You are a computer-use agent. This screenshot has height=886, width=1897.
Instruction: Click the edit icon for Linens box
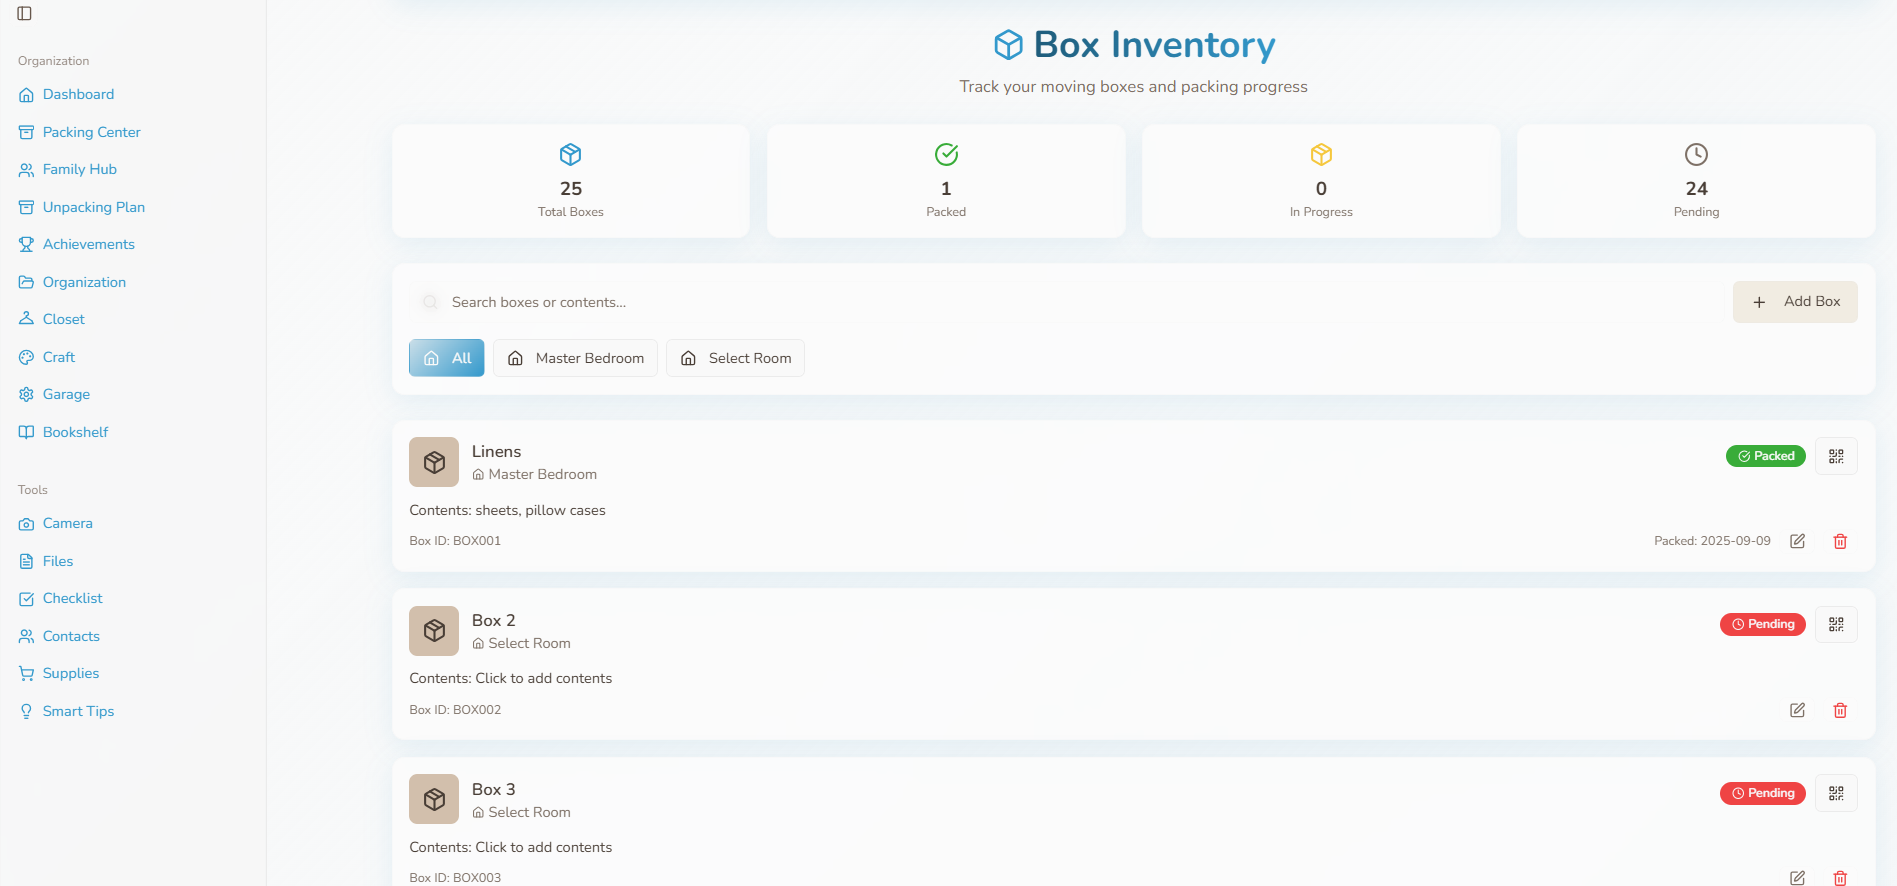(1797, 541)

————

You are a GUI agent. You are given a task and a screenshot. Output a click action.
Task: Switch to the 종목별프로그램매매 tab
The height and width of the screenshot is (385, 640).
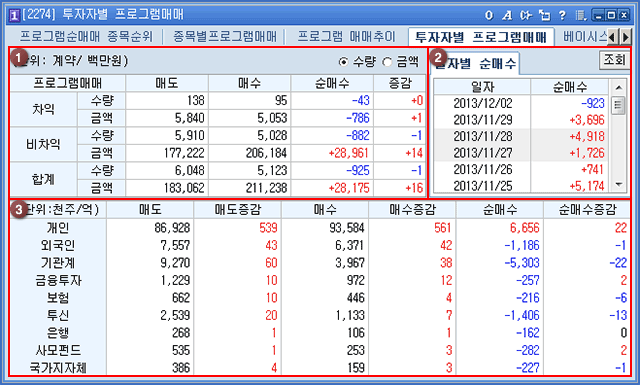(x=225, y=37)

————

→ **Exercise**
What lines above contain the string "agent"? Copy all of them.

→ **The answer**
You are a computer-use agent. This screenshot has height=886, width=1897.
You are a GUI agent. You are given a task and a screenshot. Output a click action.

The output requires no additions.